## APPLY WHAT YOU READ
#1 Which substances does the excerpt on GST/HST and marihuana say Section 17 of the Schedule to the Narcotic Control Regulations lists?
#2 According to the excerpt on GST/HST and marihuana, since when has the Canada Revenue Agency held that all sales of marihuana were subject to GST/HST?

Schedule VI, Part I, section 2, paragraph (d) (“section VI-I-2(d)”) zero-rates federally controlled drugs under certain conditions. Section VI-I-2(d) provides that the following drugs or substances are zero-rated:
A supply of any of the following drugs or substances:
(d) a drug that contains a substance included in the schedule to the Narcotic Control Regulations, other than a drug or mixture of drugs that may, pursuant to the Controlled Drugs and Substances Act or regulations made under that Act, be sold to a consumer with neither a prescription nor an exemption by the Minister of Health in respect of the sale,
Section 17 of the Schedule to the Narcotic Control Regulations lists cannabis, cannabis (resin), cannabis (marihuana) as well as cannabidiol, cannabinol and tetrahydrocannabinol (THC). Therefore, it is clear that marihuana is a drug or substance included in the schedule to the Narcotic Control Regulations as required under section VI-I-2(d).
2. Canada Revenue Agency position
Since at least 2003, the Canada Revenue Agency (the “CRA”) has taken the position that all sales of marihuana were subject to GST/HST as taxable supplies because marihuana provided under the MMAR represented a supply of marihuana to certain consumers in limited circumstances without a prescription. The CRA took the position that an Authorization to Possess (“ATP”) issued under the MMAR was not a prescription (and not an exemption by the Minister of Health). Additionally, the CRA has routinely assessed GST/HST on sales or projected sales of marihuana from any “grow ops” referred to it by law enforcement through the CRA’s Special Enforcement Program or otherwise.
3. Hedges v. R.

## INFORMATION GIVEN
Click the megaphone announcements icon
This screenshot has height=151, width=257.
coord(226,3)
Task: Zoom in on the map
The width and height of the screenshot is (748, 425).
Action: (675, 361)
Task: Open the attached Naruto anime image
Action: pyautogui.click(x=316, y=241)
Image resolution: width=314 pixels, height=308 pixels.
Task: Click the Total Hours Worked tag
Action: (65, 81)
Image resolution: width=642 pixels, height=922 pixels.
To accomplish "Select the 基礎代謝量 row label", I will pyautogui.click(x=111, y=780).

==

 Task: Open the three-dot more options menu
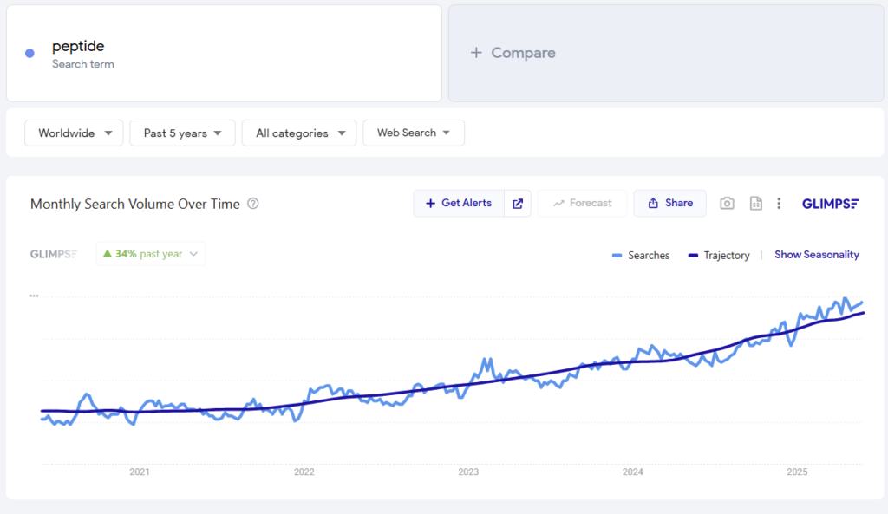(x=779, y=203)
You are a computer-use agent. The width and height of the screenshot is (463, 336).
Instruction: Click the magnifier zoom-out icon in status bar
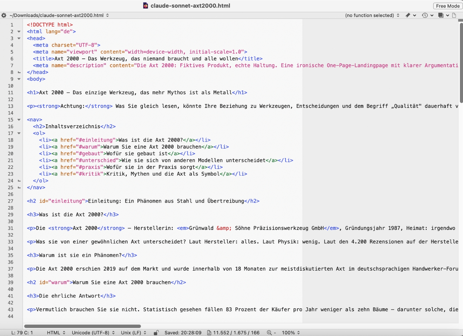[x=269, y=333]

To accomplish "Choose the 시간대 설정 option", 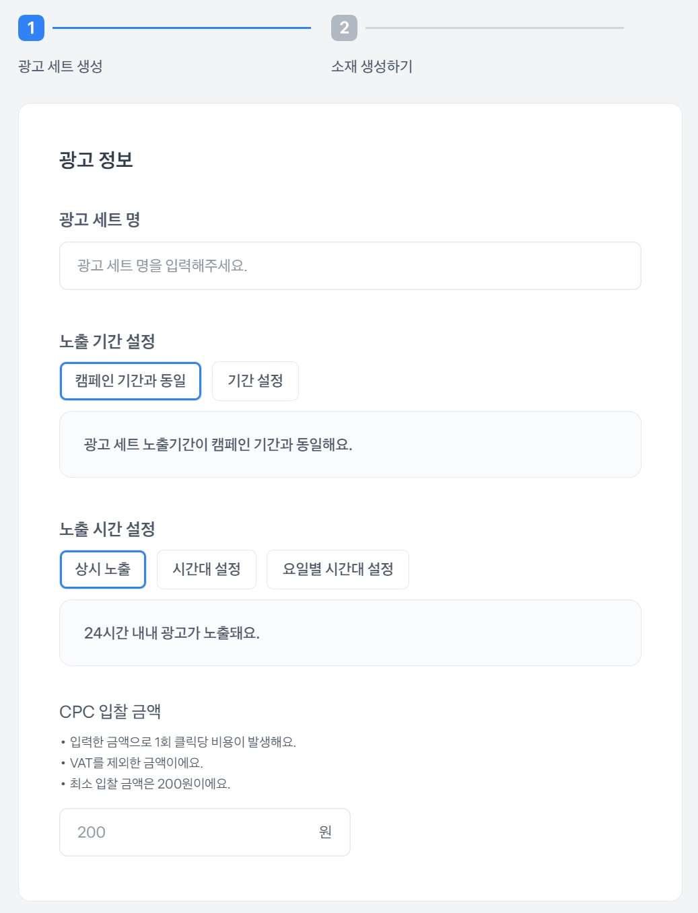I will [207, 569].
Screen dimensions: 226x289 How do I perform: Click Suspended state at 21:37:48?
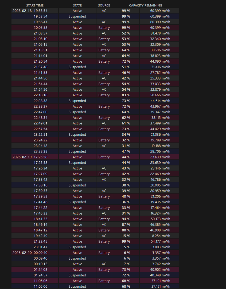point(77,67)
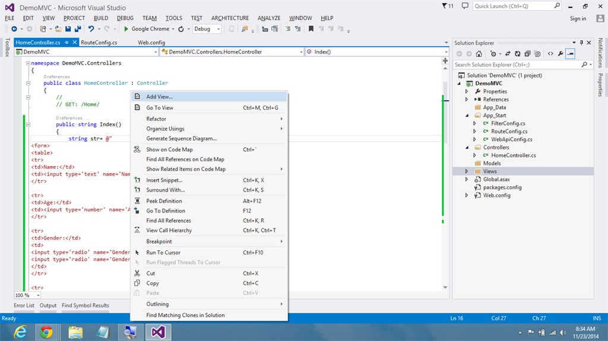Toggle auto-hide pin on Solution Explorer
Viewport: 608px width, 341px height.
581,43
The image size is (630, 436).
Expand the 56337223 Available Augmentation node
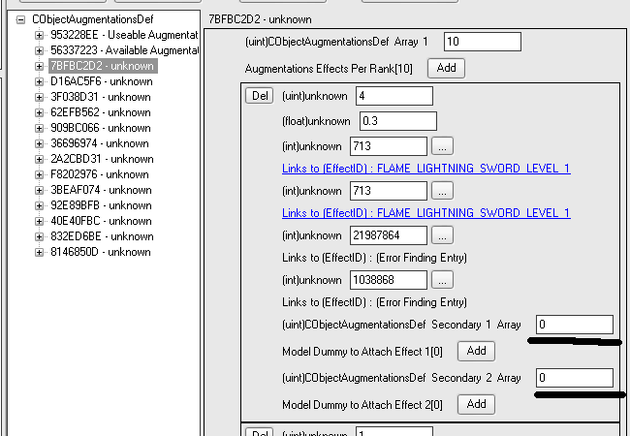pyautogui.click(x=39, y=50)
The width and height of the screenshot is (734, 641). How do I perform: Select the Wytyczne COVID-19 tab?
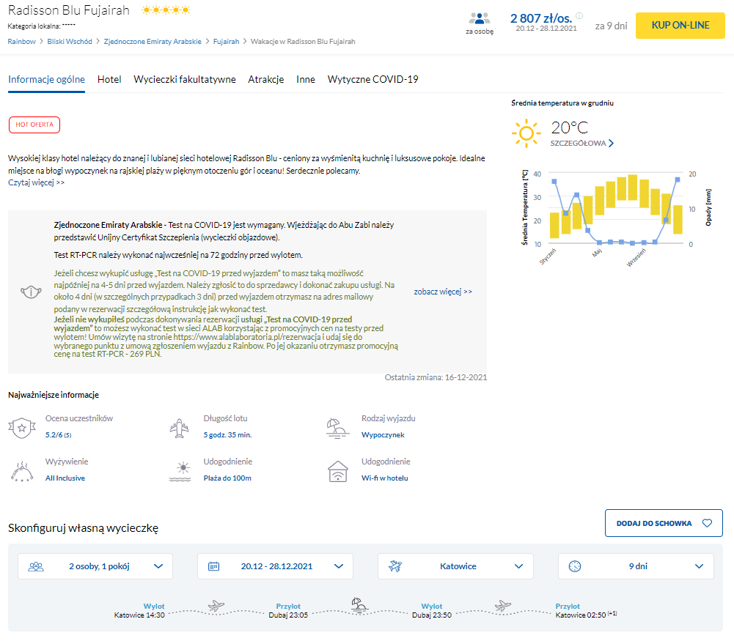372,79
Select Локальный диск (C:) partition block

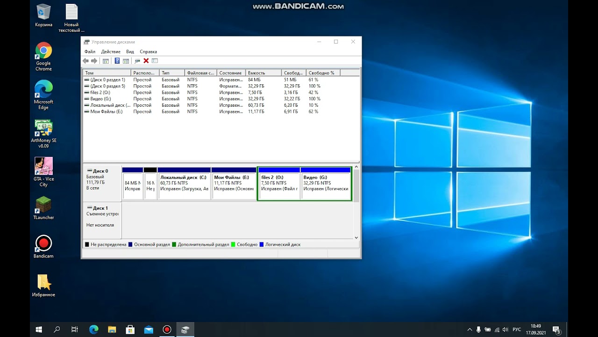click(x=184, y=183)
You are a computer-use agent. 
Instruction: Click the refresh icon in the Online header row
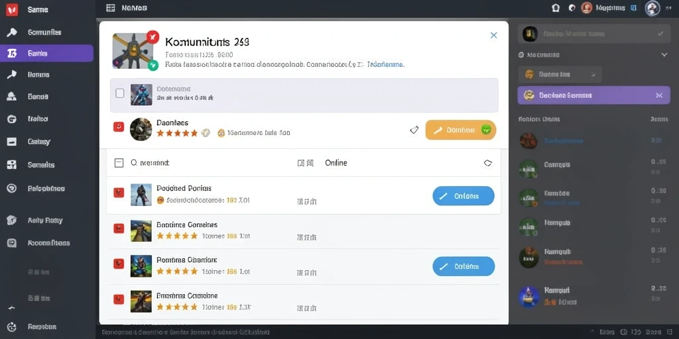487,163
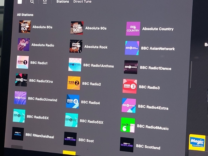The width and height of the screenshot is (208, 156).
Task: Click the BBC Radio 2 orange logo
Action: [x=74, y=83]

## ANSWERS FOR THIS EXERCISE
#1 Cannabis, cannabis (resin), cannabis (marihuana), cannabidiol, cannabinol and tetrahydrocannabinol (THC).

#2 Since at least 2003.